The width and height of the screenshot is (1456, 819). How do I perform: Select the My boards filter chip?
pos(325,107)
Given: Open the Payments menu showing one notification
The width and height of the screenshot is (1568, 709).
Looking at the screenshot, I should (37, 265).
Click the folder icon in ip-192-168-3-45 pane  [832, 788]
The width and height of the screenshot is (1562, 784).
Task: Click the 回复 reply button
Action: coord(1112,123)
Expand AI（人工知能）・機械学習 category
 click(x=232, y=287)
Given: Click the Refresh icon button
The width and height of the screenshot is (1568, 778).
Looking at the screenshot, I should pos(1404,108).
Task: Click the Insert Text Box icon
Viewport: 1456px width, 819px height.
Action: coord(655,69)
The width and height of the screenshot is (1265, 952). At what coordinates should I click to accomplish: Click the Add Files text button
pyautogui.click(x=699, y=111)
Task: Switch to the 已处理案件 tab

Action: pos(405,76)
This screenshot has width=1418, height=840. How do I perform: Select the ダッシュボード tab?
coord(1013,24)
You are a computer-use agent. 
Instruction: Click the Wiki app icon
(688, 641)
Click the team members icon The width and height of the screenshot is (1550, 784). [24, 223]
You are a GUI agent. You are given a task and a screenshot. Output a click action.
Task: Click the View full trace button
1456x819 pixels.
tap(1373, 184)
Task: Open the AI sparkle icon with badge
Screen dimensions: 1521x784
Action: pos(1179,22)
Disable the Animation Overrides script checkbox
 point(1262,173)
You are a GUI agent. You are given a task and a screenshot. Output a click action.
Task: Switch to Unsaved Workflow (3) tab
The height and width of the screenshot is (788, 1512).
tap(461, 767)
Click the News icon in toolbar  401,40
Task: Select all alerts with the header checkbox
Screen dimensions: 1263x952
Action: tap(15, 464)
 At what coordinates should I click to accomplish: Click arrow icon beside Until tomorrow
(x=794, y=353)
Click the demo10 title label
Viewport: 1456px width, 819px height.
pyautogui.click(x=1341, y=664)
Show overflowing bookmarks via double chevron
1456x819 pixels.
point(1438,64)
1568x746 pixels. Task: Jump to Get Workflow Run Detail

::::::

• Aim of the exercise: Look back at the records above. Repeat all of them exactly.

• Answer:
The width and height of the screenshot is (1456, 819). How do I perform: Select the My boards filter chip?
pos(325,107)
Given: Open the Payments menu showing one notification
The width and height of the screenshot is (1568, 709).
Looking at the screenshot, I should (37, 265).
Click the folder icon in ip-192-168-3-45 pane  [832, 788]
The width and height of the screenshot is (1562, 784).
Task: Click the 回复 reply button
Action: coord(1112,123)
Expand AI（人工知能）・機械学習 category
 click(x=232, y=287)
Given: Click the Refresh icon button
The width and height of the screenshot is (1568, 778).
Looking at the screenshot, I should pos(1404,108).
Task: Click the Insert Text Box icon
Viewport: 1456px width, 819px height.
Action: coord(655,69)
The width and height of the screenshot is (1265, 952). At what coordinates should I click to accomplish: Click the Add Files text button
pyautogui.click(x=699, y=111)
Task: Switch to the 已处理案件 tab

Action: pos(405,76)
This screenshot has width=1418, height=840. How do I perform: Select the ダッシュボード tab?
coord(1013,24)
You are a computer-use agent. 
Instruction: Click the Wiki app icon
(688, 641)
Click the team members icon The width and height of the screenshot is (1550, 784). [24, 223]
You are a GUI agent. You are given a task and a screenshot. Output a click action.
Task: Click the View full trace button
1456x819 pixels.
tap(1373, 184)
Task: Open the AI sparkle icon with badge
Screen dimensions: 1521x784
Action: pos(1179,22)
Disable the Animation Overrides script checkbox
 point(1262,173)
You are a GUI agent. You are given a task and a screenshot. Output a click action.
Task: Switch to Unsaved Workflow (3) tab
The height and width of the screenshot is (788, 1512).
tap(461, 767)
Click the News icon in toolbar  401,40
Task: Select all alerts with the header checkbox
Screen dimensions: 1263x952
Action: tap(15, 464)
 At what coordinates should I click to accomplish: Click arrow icon beside Until tomorrow
(x=794, y=353)
Click the demo10 title label
Viewport: 1456px width, 819px height.
pyautogui.click(x=1341, y=664)
Show overflowing bookmarks via double chevron
1456x819 pixels.
point(1438,64)
1568x746 pixels. Task: Jump to Get Workflow Run Detail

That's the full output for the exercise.